EXERCISE REQUIREMENTS: Return the data below, unchanged.

Records from a dataset

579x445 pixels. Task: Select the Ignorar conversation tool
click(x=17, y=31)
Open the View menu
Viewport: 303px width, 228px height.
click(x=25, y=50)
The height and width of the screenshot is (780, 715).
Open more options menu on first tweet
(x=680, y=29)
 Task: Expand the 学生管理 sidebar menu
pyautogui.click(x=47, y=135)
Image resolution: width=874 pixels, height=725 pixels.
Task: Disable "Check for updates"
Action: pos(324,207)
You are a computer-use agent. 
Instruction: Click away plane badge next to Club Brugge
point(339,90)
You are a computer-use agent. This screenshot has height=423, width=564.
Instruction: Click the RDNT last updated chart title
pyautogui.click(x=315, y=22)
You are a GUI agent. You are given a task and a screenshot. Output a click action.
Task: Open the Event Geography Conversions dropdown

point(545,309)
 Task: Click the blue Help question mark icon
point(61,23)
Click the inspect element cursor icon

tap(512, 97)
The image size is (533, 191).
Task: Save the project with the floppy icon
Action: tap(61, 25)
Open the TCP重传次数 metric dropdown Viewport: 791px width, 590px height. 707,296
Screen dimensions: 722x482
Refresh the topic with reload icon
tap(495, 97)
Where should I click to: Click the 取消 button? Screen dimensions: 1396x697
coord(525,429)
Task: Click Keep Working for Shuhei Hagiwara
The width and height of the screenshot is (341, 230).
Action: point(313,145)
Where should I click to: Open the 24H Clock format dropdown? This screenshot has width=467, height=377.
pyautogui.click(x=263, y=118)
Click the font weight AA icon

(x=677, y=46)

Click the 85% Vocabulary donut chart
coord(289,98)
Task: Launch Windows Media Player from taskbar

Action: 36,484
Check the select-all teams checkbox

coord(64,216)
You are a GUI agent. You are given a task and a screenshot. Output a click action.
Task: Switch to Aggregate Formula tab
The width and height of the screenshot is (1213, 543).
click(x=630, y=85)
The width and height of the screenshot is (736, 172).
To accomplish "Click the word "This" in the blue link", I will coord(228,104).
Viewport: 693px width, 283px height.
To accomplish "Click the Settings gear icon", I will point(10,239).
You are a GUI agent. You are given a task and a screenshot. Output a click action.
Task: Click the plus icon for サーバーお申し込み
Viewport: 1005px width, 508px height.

ANSWER TO THIS PROBLEM:
579x445 pixels. Task: Select the Ignorar conversation tool
click(x=17, y=31)
Open the View menu
Viewport: 303px width, 228px height.
click(x=25, y=50)
The height and width of the screenshot is (780, 715).
Open more options menu on first tweet
(x=680, y=29)
 Task: Expand the 学生管理 sidebar menu
pyautogui.click(x=47, y=135)
Image resolution: width=874 pixels, height=725 pixels.
Task: Disable "Check for updates"
Action: pos(324,207)
You are a computer-use agent. 
Instruction: Click away plane badge next to Club Brugge
point(339,90)
You are a computer-use agent. This screenshot has height=423, width=564.
Instruction: Click the RDNT last updated chart title
pyautogui.click(x=315, y=22)
You are a GUI agent. You are given a task and a screenshot. Output a click action.
Task: Open the Event Geography Conversions dropdown

point(545,309)
 Task: Click the blue Help question mark icon
point(61,23)
Click the inspect element cursor icon

tap(512, 97)
The image size is (533, 191).
Task: Save the project with the floppy icon
Action: tap(61, 25)
Open the TCP重传次数 metric dropdown Viewport: 791px width, 590px height. 707,296
Screen dimensions: 722x482
Refresh the topic with reload icon
tap(495, 97)
Where should I click to: Click the 取消 button? Screen dimensions: 1396x697
coord(525,429)
Task: Click Keep Working for Shuhei Hagiwara
The width and height of the screenshot is (341, 230).
Action: point(313,145)
Where should I click to: Open the 24H Clock format dropdown? This screenshot has width=467, height=377.
pyautogui.click(x=263, y=118)
Click the font weight AA icon

(x=677, y=46)

Click the 85% Vocabulary donut chart
coord(289,98)
Task: Launch Windows Media Player from taskbar

Action: 36,484
Check the select-all teams checkbox

coord(64,216)
You are a GUI agent. You are given a task and a screenshot. Output a click action.
Task: Switch to Aggregate Formula tab
The width and height of the screenshot is (1213, 543).
click(x=630, y=85)
The width and height of the screenshot is (736, 172).
To accomplish "Click the word "This" in the blue link", I will coord(228,104).
Viewport: 693px width, 283px height.
To accomplish "Click the Settings gear icon", I will point(10,239).
You are a GUI agent. You are given a task and a screenshot. Output a click action.
Task: Click the plus icon for サーバーお申し込み
Viewport: 1005px width, 508px height.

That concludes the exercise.